Normal Science*

“Some people expend tremendous energy merely to be normal.”
(Blanche Balait, as recorded by Albert Camus)

One of the things you’re supposed to discover about yourself at university is whether or not you’re inclined towards research and, of course, whether you have an aptitude for it. Not everyone is cut out for a professorship, and that’s no shame on anyone. People go through years and years of schooling and then, at some point, many of them leave school to go into business, or politics, or entertainment, or some other racket. It makes sense to have “elite” schools, like Harvard and Princeton, Cambridge and Oxford, where exceptionally high-achieving high-school students go to get a(n even) higher education.

But once there, it would be really surprising if all of them turn out have the intelligence and curiosity to impress “academically” — to become “scientists”. Indeed, it also makes sense to have less elite universities, where people who didn’t do quite as well in high-school can go and, again, try to impress their academic teachers. If the elite schools provide a path for straight-A high school students through an Ivy League BA, to a top law school and into the legal profession, the less elite schools provide a path for a B-student in high school, through a public university, a master’s degree somewhat higher up the ladder and, finally, a PhD at those elite institutions. That’s because what it takes to succeed in academia isn’t exactly the same thing as a what it takes to succeed in high school. Different norms apply.

I’m focusing on academic outcomes here, but they are of course affected by extracurricular distractions. The important thing is to have a system that actually registers the students’ relative success at meeting the specifically academic standard at a particular point of their life path. At some point, the student runs into a limitation. Having received easy As in math all her life, she suddenly finds herself getting Bs in advanced statistics. This should not be a tragedy for her; she’s just learning what she’s good at. Having struggled for his Cs in high school English, he suddenly discovers he’s able to earn As in philosophy. This isn’t an indictment of high-school English. It’s just, again, an exposure to a different set of norms.

What about the curve? I don’t think there’s anything wrong with the idea of meaningfully graduating at the “top of your class”, i.e., of letting academic achievement be relative to your cohort, not some Platonic ideal grasp of a subject matter. And most people in most classes really should be satisfied with the Bs and Cs that are available to them after all the well-deserved As have been given out to people with abnormal intelligence or curiosity, and the well-deserved Ds and Fs have been assigned to those who need to find other things to do (or learn to show up to the courses they have enrolled in).
============
▶ [Tasks to perform]
[a] Reproduce the passage of the essay on academic norms starting at "I’m focusing on" and ending at "set of norms.".
[b] In the essay on academic norms, what grades does the student who always received easy As in math suddenly find herself getting in advanced statistics?
[c] Extend the essay on academic norms with a further paragraph that picks up after its final sentence.
The listing after this point is separate material and has no connection to the essay on academic norms.

▶ [Data provided]
============
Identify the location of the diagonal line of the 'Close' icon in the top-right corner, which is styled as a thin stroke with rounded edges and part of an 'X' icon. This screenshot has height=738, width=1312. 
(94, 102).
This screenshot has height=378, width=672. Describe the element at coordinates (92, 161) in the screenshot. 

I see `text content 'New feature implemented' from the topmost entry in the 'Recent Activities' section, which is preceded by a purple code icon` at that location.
============
▶ [Results]
[a]
I’m focusing on academic outcomes here, but they are of course affected by extracurricular distractions. The important thing is to have a system that actually registers the students’ relative success at meeting the specifically academic standard at a particular point of their life path. At some point, the student runs into a limitation. Having received easy As in math all her life, she suddenly finds herself getting Bs in advanced statistics. This should not be a tragedy for her; she’s just learning what she’s good at. Having struggled for his Cs in high school English, he suddenly discovers he’s able to earn As in philosophy. This isn’t an indictment of high-school English. It’s just, again, an exposure to a different set of norms.

[b] She finds herself getting Bs.

[c]
My point is that there are enough different kinds of “normal” out there for everyone to be normal in some ways, exceptional in others. Grading gives students an opportunity to find out exactly where and how they are normal. Sure, some will still make the tragic effort to be normal (or brilliant) in an area they are simply not normal (or brilliant) in. They may be trying to impress their parents, for example, or embarrass them. The truly sad cases, I guess, are those who pretend to be average where they are really brilliant.

We should remember that any effort we make risks being wasted. There should be vast regions of normalcy out there that most people, in most of their activities, can enjoy effortlessly. Being yourself should by and large be easy. Our opposition to “normal distribution” is really a demand for uniqueness. We are asking everyone to be unique in every way. And we then ask our already beleaguered faculty to grade these singularities by way of an assessment of the “whole person”. Can’t we see how impossible we’re making things for ourselves? Just assign those damn 5-paragraph essays, I say. Tell the students there are such things as good and bad writing, greater or lesser ignorance. Then spend the ten or fifteen minutes per paper it will take to distribute their efforts under a normal curve. These “whole people” will be fine knowing only how well they did relative to each other in the art of composing themselves into five, more or less coherent, more or less intelligent, more or less knowledgeable, paragraphs. If they seek you out for more detailed feedback, go ahead; give it to them.

Even the most brilliant people are, for the most part, normal. We have to make that part easy for them so that they can devote their exceptional energies to making the occasional scientific discovery. These days, I fear, our scientists are working way too hard just to be normal — writing grant applications and journal articles, not to mention teaching and examining their students in ever more “progressive” ways. They’re going at it all wrong, in my opinion. It probably started when they were undergraduates.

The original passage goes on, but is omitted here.